As a first term Councilor I’m cognisant of the fact that for a short period of time, this council inherits the decisions and directions from previous terms.  While I hope to be a Councilor that defends more decisions than criticizes over time, I won’t compromise on the message of “change” sent by the Guelph electorate in 2014.  That being said, although I am proud of the approved capital works budget for 2015, I do not support the 2015 Guelph Operating Budget as a whole.

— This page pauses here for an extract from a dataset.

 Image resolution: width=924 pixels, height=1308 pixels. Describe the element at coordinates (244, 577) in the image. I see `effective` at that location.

The following explains why.

The positives on the capital side are numerous and include funding for completing Eastview Park and Trails ($5.7M); funding for upgrades to the Victoria Road Recreation Center (>$9M); funding for the York Road Improvement Environmental Assessment ($200K); funding for the Woodlawn Road multi-use path ($600K); and a $250K contribution to the affordable housing reserve.

All of these capital investments directly benefit our collective living experience in Guelph and are broadly accepted across all demographics.  It is equally important to note however, that the total cost of these projects do not contribute significantly to the 2015 tax increase of 3.55%.  In fact, when all is accounted for, the 2015 budget will likely include an overall decrease in capital spending year over year (2014-2015) and a net positive impact to the tax rate (i.e. a decrease in taxes).  So why did the tax supported budget go up by 3.55%?

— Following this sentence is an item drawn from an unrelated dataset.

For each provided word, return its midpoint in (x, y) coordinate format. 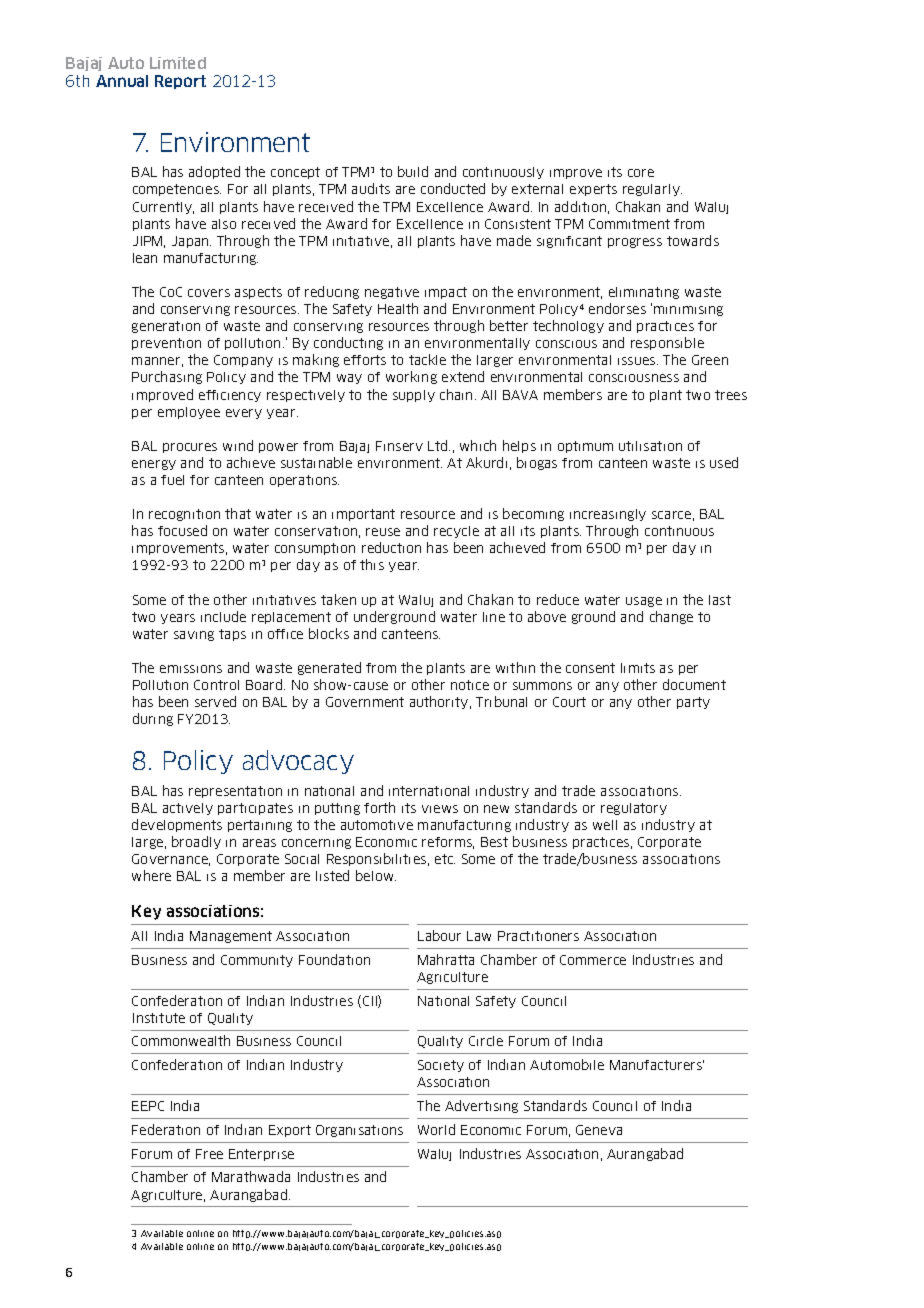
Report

The answer is departmental growth and budget increases greater than 7% or >$7+ million dollars.  Specifically, increases related to a) salaries and benefits, b) new positions, c) service costs, d) purchased goods, and e) purchased services.  All of which incurred significant increases in 2015.  In total, these costs result in a >4.15% increase to the tax rate in 2015.  Further, this increase was only reduced to 3.55% on budget night because of cuts to capital spending (year over year) and council’s decision to reduce the annual debt repayment stemming from the Urbacon ruling (a $5.3M payment now made over ten years rather than six).  As it stands the ongoing burden of Urbacon will include $500,000/year or a 0.25% annual increase to property taxes until 2025.

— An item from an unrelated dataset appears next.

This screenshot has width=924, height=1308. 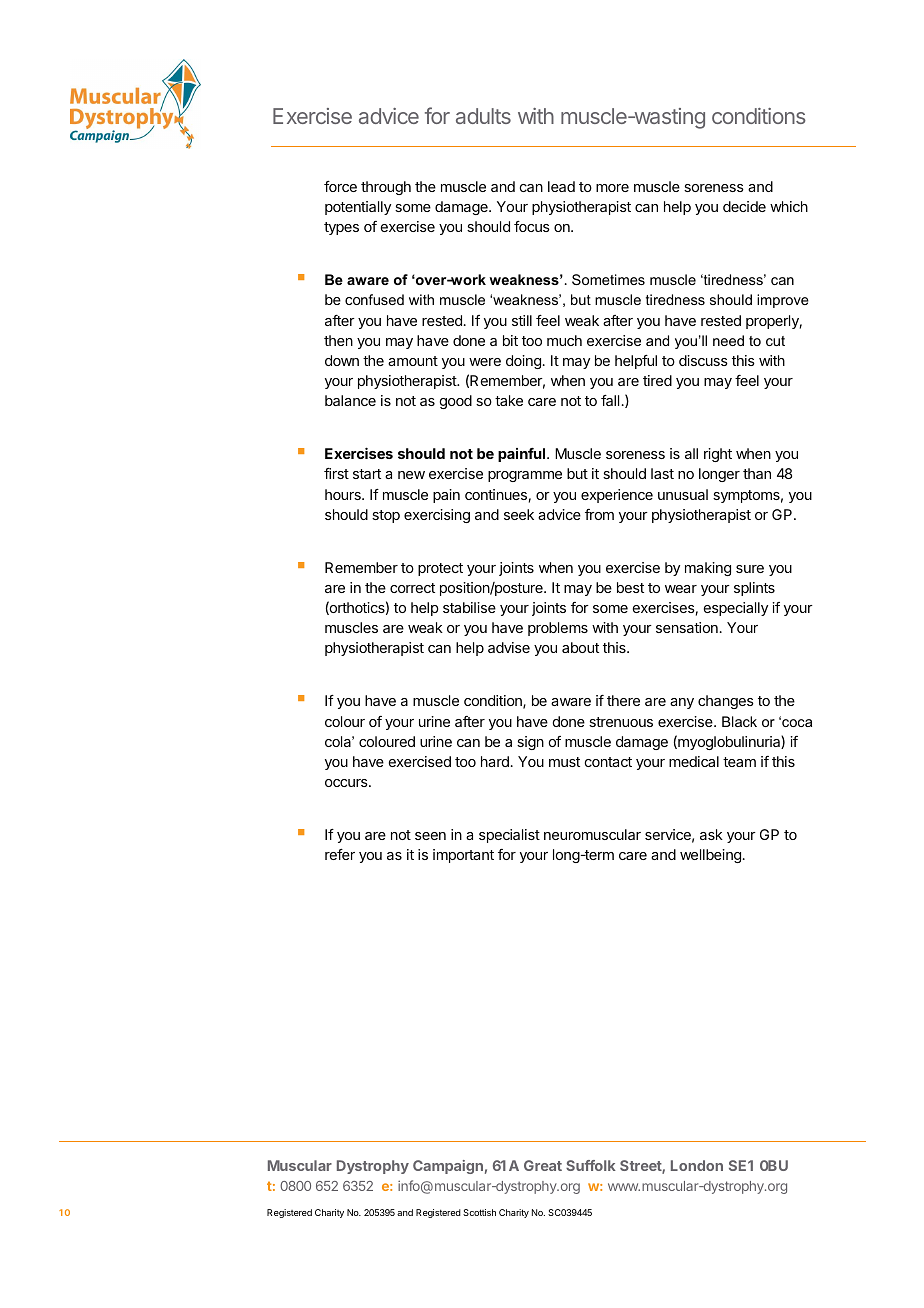 What do you see at coordinates (340, 854) in the screenshot?
I see `refer` at bounding box center [340, 854].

In an attempt to mitigate the tax burden on budget night, I (along with a few other Councilors) proposed many fiscally responsible motions to reduce the overall budget increase to 2.8%.  This (minus the original 0.5% cost of Urbacon repayment) would have represented a 2.3% tax increase and aligned with voter expectations.  We had the opportunity to deliver this to the people of Guelph with all of the capital projects intact, but were continually voted against on budget night.  For these reasons, I concluded that the election message of “change” was defiantly being ignored and I would not support, or defend a 3.55% increase.